The diagnosis is made upon identification of epiphyseal and metaphyseal fragments radiographically. The fragments may or may not be variably displaced. Radiographic interpretation of fractures involving the distal humerus and elbow can be challenging because of the dynamic nature of the ossification centers of the region.
Open surgical reduction should be performed early by an experienced orthopedic surgeon. Internal fixation of the fragments is accomplished using fine, smooth Kirschner wires traversing the physeal growth plate perpendicularly.
TYPE V PHYSEAL FRACTURE This fortunately rare injury pattern (1 percent of physeal injuries) usually involves the knee or ankle. It is the result of severe abduction or adduction to the joint, which transmits profound compressive forces to a local segment of the physis, crushing the reproductive chondrocytes of the reserve zone and proliferative zone. Minimal or no displacement of the epiphysis occurs ( Fig 132:2).
The diagnosis of type V physeal injuries may be very difficult initially. Often, the seriousness of the injury is underappreciated.
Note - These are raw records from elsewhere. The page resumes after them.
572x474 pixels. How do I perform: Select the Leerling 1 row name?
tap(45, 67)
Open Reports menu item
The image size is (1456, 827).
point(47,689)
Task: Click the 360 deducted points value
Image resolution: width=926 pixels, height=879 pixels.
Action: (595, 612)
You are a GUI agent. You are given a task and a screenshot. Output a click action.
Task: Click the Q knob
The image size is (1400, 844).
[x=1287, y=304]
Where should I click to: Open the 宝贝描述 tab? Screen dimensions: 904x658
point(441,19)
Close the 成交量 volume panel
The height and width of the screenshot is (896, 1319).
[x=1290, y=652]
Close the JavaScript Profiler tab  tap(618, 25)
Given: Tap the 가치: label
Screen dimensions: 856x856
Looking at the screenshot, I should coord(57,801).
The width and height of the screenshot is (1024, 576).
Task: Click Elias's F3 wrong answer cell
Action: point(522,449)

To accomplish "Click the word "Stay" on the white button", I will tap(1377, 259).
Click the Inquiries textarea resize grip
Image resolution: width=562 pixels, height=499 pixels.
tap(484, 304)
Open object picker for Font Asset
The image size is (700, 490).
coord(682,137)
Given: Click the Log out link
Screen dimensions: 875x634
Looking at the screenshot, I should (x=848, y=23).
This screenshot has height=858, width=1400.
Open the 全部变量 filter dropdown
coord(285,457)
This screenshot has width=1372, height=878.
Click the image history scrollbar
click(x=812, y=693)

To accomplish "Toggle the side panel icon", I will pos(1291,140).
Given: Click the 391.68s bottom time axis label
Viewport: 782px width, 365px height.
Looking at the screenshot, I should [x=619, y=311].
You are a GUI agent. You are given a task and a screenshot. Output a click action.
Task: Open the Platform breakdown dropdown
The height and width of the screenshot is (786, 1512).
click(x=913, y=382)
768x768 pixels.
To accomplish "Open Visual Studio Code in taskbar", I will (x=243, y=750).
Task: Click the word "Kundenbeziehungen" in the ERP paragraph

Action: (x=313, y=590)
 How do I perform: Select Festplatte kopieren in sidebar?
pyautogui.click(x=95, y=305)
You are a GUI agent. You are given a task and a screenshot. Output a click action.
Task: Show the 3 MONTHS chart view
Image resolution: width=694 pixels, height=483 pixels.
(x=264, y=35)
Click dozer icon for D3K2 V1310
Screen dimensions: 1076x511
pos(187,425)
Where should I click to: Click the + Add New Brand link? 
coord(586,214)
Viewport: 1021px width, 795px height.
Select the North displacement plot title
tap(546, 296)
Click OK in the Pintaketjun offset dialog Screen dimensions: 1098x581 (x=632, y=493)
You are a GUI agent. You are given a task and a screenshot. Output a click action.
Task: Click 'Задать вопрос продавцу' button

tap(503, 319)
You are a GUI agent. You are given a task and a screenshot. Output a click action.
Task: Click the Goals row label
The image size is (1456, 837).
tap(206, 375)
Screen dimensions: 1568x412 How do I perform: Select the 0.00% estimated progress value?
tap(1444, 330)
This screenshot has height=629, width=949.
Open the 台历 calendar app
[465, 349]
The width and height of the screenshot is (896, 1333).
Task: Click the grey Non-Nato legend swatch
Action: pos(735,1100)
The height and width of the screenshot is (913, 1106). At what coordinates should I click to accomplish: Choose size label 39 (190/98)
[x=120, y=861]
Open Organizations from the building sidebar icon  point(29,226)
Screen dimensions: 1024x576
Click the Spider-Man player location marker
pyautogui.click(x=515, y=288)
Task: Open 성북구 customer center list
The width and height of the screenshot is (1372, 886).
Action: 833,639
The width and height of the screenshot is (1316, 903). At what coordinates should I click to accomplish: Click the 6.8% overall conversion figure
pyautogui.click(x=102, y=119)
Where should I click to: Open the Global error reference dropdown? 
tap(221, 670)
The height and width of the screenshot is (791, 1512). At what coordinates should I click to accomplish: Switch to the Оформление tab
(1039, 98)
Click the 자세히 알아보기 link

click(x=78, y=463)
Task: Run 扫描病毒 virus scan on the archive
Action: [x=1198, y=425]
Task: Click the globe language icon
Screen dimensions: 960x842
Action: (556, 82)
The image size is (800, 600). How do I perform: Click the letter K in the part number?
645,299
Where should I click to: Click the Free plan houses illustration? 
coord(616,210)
An initial diagnosis of sprain or possible type I physeal fracture may prove incorrect in view of subsequent development of premature growth arrest. Radiographs may appear normal or may demonstrate focal narrowing of the physeal plate. An associated joint effusion is the norm, although its presence is nonspecific.
Treatment of type V physeal injuries consists of cast support of the knee or ankle, non-weight-bearing for at least 3 weeks and close orthopedic outpatient follow-up in anticipation of the nearly inevitable focal bone growth arrest.